BRIEF: Please repeat the listing below exactly, but do not include its pictures.

MATERIAL FOR THIS TASK:
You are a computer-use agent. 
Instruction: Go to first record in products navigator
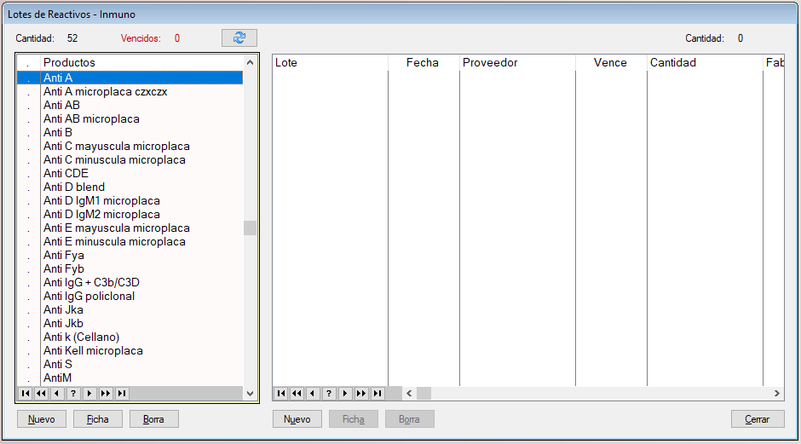25,393
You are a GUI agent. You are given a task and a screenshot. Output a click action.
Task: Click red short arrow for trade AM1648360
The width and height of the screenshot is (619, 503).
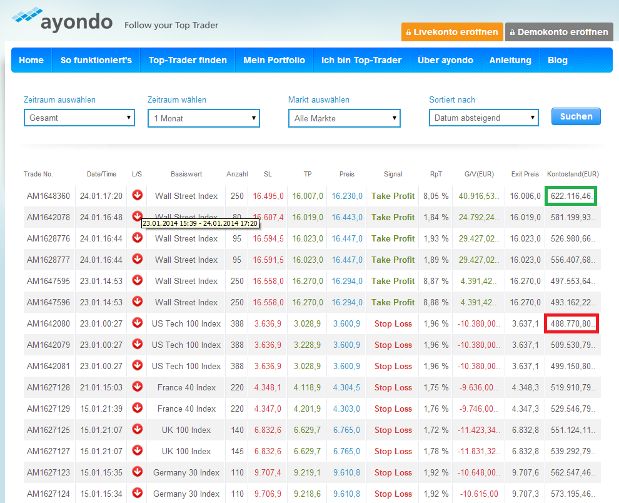coord(138,196)
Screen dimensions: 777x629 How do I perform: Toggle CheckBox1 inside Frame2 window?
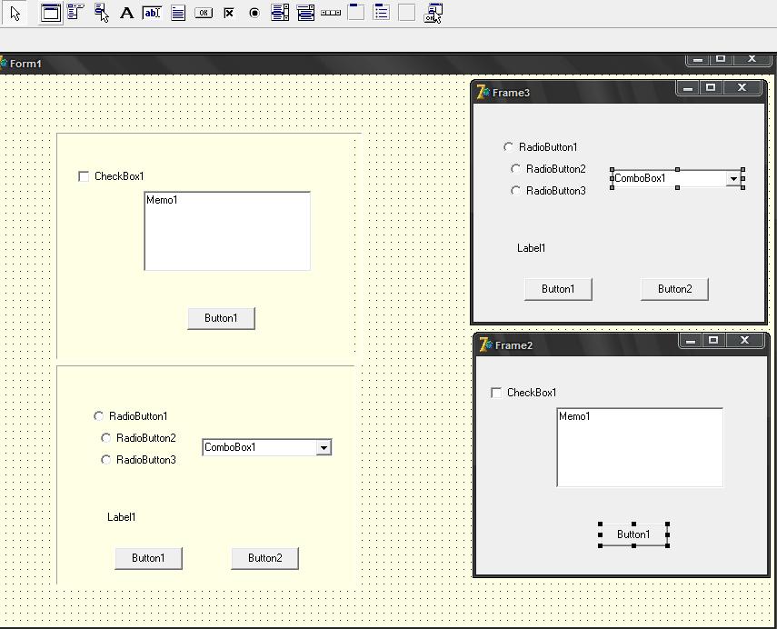point(496,393)
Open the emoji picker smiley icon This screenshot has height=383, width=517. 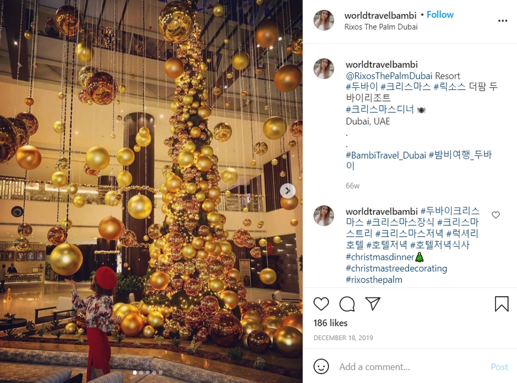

EXERCISE RESULT:
You are a computer-use agent. 
Instruction: Go to first record in products navigator
25,393
You are a GUI agent. You are given a task and a screenshot. Output a click action.
Task: Click red short arrow for trade AM1648360
The width and height of the screenshot is (619, 503).
coord(138,196)
Screen dimensions: 777x629 How do I perform: Toggle CheckBox1 inside Frame2 window?
point(496,393)
Open the emoji picker smiley icon This screenshot has height=383, width=517. 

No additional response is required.